Voltei a adormecer. Não sei o que aconteceu depois da pancada que me deram, nem faço ideia do tempo que passou. Só sei que agora estou neste cadeirão vermelho e está uma mulher a olhar para mim com o ar de quem não sabe o que fazer comigo.
Enquanto me observa como quem avalia o meu potencial, aproveito para deslindar o sítio onde me encontro. Tendo em conta os livros empoleirados nas estantes e a secretária à minha frente, deve ser o local de trabalho da mulher que me comprou. O vermelho é a cor dominante deste lugar. Para além do cadeirão onde fui colocada em espera, as persianas, o candeeiro, a cadeira, o tapete e o vaso são todos dessa cor flamejante. O silêncio que se faz sentir cá dentro contrasta com a música dos pássaros lá fora. É que o cadeirão está junto à janela e consigo vislumbrar lá de fora o esvoaçar dos pássaros que não param de cantar. A vida deve ser lá fora. Eles voam e cantarolam continuamente. Está aqui um no parapeito da janela a olhar para mim. Porque será que está aqui? Voou sem dizer nada. Claro, porque haveria de se justificar a uma mera almofada fechada em quatro paredes sem saber o que lhe vai acontecer? De repente, esta gaivota branca e de bico amarelo, com a postura de quem tem o mundo a seus pés, suscitou em mim a curiosidade de voar em direcção ao céu azul longínquo. Quero ser como ela para poder voar até onde me apetecer ou até onde o vento me permitir. Mas não posso. Não tenho asas. Que pena, gostava tanto de poder fazer coisas diferentes. Pior do que isso, não posso fazer nada. Só posso estar aqui à espera. À espera que a mulher decida qual o meu destino e à espera que outro pássaro venha de novo perto de mim e cante para que me sinta menos só. Talvez assim possa continuar a sonhar em ter asas e voar até à exaustão.
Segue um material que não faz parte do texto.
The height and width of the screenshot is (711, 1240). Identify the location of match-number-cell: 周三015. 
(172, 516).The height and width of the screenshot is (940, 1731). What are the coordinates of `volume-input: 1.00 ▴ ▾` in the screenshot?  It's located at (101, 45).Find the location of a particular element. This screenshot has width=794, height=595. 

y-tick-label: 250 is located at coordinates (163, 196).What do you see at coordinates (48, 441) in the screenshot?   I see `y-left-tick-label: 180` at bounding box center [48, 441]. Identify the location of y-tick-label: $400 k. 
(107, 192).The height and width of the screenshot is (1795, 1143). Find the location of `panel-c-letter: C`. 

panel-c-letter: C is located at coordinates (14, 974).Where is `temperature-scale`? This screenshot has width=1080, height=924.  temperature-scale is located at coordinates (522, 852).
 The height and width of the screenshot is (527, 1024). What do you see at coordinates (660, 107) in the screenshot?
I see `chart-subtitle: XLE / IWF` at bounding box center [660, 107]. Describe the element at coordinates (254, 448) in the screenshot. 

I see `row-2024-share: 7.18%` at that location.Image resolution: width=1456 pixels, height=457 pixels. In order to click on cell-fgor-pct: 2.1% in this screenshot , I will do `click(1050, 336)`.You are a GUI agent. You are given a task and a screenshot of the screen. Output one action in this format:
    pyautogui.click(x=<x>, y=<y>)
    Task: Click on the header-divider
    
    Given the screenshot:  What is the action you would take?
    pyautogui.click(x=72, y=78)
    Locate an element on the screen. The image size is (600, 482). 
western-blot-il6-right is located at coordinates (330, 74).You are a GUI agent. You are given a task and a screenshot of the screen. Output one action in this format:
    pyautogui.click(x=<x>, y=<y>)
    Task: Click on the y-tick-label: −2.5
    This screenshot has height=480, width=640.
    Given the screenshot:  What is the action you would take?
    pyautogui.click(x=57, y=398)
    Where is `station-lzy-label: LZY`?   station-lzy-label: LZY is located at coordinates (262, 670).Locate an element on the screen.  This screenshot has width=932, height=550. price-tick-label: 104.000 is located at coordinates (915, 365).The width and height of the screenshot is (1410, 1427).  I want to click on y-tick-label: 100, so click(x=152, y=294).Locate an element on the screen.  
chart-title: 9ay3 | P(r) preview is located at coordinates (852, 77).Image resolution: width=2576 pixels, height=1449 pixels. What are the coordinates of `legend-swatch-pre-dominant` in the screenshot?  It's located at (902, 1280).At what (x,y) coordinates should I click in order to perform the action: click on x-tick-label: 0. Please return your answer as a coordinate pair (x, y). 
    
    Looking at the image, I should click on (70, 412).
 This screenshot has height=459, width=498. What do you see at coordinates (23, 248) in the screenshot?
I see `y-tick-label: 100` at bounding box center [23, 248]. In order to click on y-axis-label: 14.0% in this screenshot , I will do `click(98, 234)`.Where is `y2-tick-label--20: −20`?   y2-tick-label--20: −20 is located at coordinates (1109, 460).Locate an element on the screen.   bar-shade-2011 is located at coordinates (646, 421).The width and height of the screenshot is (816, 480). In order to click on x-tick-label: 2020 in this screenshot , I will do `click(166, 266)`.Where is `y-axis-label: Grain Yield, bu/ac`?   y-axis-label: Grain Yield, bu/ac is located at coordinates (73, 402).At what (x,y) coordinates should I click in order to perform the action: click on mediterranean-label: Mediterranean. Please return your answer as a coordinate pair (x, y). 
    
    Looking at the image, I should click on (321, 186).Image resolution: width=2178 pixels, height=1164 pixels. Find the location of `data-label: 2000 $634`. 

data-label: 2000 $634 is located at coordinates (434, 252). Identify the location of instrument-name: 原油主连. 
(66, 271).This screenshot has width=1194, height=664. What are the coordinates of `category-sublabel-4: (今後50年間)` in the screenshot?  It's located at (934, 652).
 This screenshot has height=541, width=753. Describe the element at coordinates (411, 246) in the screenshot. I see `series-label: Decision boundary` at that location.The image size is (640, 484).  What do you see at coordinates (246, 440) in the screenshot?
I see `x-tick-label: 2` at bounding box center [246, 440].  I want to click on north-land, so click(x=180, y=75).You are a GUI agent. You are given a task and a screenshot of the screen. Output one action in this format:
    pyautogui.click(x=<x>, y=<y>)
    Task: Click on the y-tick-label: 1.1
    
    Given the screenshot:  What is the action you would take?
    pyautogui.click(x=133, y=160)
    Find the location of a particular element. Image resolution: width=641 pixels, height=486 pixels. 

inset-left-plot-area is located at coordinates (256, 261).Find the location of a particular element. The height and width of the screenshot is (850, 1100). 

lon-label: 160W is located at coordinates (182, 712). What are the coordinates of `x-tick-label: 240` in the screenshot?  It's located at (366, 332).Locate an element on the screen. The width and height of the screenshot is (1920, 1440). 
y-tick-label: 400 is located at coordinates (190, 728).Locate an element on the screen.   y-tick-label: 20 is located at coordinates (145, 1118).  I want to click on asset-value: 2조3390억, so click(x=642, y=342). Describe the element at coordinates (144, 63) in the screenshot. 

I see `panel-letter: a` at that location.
Por ora continuo a sentir-me perscrutada e avaliada. O que se passa? As mãos da mulher estão a afagar-me. Tão macias e mornas. Agora dança comigo nos seus braços. Ao som da melodia de Wim Mertens, somos embaladas numa doçura que me tranquiliza e me faz distrair do céu azul que se vai transformando. O dia está a acabar com o sol a pôr-se e a confirmar-me que haverá outro amanhecer. Lá em cima, quase se pode adivinhar o pincel que alguém usa para mudar as tonalidades do céu, destacando a cor de laranja forte a contrastar com o cerúleo que se vai desvanecendo.
Já não me sinto tão triste por não ser um pássaro. Deve ser por causa da voz da mulher a cantar tão próximo de mim. Será que vai ser sempre assim ou será que me vai esquecer quando tiver outra almofada mais bonita do que eu? Bem sei, estou sempre a pensar no que vai acontecer depois, em vez de aproveitar e viver o momento em que estou. Como se esquecesse constantemente que na verdade é aqui e agora que devo estar e ser. Daí que tantas vezes não consiga ser feliz, simplesmente porque estou a desejar estar noutro local e noutro tempo que não aquele que passa. Digo passa, porque acabo por não vivê-lo de modo real.
Ao estar de volta ao cadeirão percebo que perdi uma oportunidade. Suspiro e volto a suspirar. À espera.